Welche Komposition-Regeln sind erkennbar? Gibt es Symmetrien oder Asymmetrien? Wurde der goldene Schnitt berücksichtigt, um das Bild interessanter zu gestalten? Welche anderen Regeln fallen dir im Bild auf?

Welche Perspektive wurde gewählt? Ist das Bild aus der Normal-, Frosch- oder Vogelperspektive aufgenommen? Hätte man eine andere Perspektive wählen können, um die Bildaussage zu verstärken?

Passt die Lichtstimmung zum Motiv? Oder hätte man zu einer anderen Tages-/Jahreszeit ein besseres Bild machen können? Ist das Licht zu flau oder zu hart?

Wurde die Wahl des Voder- und Hintergrunds gut gelöst? Gibt es überhaupt einen Vordergrund und einen Hintergrund? Ist der Hintergrund (z.B. bei Portraits) unscharf und blendet somit unwichtige Dinge aus?

Ist bei Naturbildern der Horizont gerade ausgerichtet? Wurde die Frage „wohin mit dem Horizont“ gut gelöst (das heißt, hat der spannendere Teil mehr Raum im Bild?)?

Welche emotionale Wirkung wird hervorgerufen? Dabei geht es u.a. um die Farbgestaltung.  Sind die Farben harmonisch oder eher komplementär?

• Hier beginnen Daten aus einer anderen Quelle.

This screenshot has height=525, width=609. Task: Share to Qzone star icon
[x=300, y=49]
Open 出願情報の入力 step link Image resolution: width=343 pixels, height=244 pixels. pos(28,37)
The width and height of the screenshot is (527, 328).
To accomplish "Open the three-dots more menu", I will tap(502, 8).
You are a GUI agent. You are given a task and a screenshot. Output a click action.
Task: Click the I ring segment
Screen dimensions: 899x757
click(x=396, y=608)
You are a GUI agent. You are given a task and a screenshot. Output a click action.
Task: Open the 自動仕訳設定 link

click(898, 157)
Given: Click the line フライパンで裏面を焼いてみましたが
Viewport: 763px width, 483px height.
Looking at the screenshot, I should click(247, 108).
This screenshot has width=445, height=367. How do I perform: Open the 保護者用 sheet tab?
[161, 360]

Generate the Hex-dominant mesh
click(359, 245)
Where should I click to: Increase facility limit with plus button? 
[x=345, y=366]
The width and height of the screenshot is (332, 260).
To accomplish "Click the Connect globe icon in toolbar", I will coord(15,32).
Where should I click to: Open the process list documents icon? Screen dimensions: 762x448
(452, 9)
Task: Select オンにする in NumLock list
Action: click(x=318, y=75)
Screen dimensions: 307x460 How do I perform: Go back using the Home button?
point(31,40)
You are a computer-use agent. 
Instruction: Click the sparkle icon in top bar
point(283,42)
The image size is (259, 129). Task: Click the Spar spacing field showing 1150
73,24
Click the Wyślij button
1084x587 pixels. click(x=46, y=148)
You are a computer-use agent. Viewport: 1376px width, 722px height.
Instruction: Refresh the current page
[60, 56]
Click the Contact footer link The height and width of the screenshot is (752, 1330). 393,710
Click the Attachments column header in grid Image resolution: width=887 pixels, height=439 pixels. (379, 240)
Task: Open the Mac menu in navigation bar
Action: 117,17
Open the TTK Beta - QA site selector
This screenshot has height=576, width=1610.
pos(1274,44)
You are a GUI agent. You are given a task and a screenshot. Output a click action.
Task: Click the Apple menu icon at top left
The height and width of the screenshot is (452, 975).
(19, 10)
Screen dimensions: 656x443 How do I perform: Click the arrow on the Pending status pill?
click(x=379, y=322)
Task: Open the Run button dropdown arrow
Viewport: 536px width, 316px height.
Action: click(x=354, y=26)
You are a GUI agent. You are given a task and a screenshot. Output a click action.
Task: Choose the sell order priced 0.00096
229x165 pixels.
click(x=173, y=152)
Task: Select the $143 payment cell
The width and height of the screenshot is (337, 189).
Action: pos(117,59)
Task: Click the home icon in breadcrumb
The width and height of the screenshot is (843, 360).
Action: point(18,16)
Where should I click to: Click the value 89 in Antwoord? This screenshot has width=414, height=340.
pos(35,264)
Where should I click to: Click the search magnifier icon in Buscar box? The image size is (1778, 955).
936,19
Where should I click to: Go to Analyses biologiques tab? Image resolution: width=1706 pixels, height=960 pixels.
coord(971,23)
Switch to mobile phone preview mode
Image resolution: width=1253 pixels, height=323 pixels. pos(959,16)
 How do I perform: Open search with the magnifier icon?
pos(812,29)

Passt die Stimmung zu meiner Bildaussage?

Sind ausreichend Kontraste (Helligkeitskontraste, Farbkontraste, Formenkontraste etc.) vorhanden?


5. Die Bildbearbeitung

Eine Bildbearbeitung ist (wenn sie gut gemacht ist) meistens nicht erkennbar. Nur wenn sie schlecht gemacht oder übertrieben wird, dann fällt sie dem Betrachter oft (negativ) auf.

Daher bearbeite dein Bild immer so wenig wie möglich, aber so viel wie nötig!

Die Bildbearbeitung ist quasi das Sahnehäubchen für dein Foto. Du kannst aus einem guten Foto damit ein brillantes Foto machen – aber niemals machst du aus einem schlechten Foto ein gutes Foto.


FAZIT

Bleibe bei der Bildkritik immer sachlich. Lerne aus Bildkritiken, die du erhältst. Am besten gibst du eine Kritik immer in der „Ich“-Form (wie z.B. „ich finde…“, „meiner Meinung nach…“, „für mich ist…“ etc.). Diese Form gilt dann eher als Einzelmeinung und wird leichter akzeptiert. Kritisiere immer das Bild – niemals den Fotografen!

Kritik ist nichts Schlechtes – du kannst daraus lernen und somit besser werden (und das sollte ja dein Ziel sein)!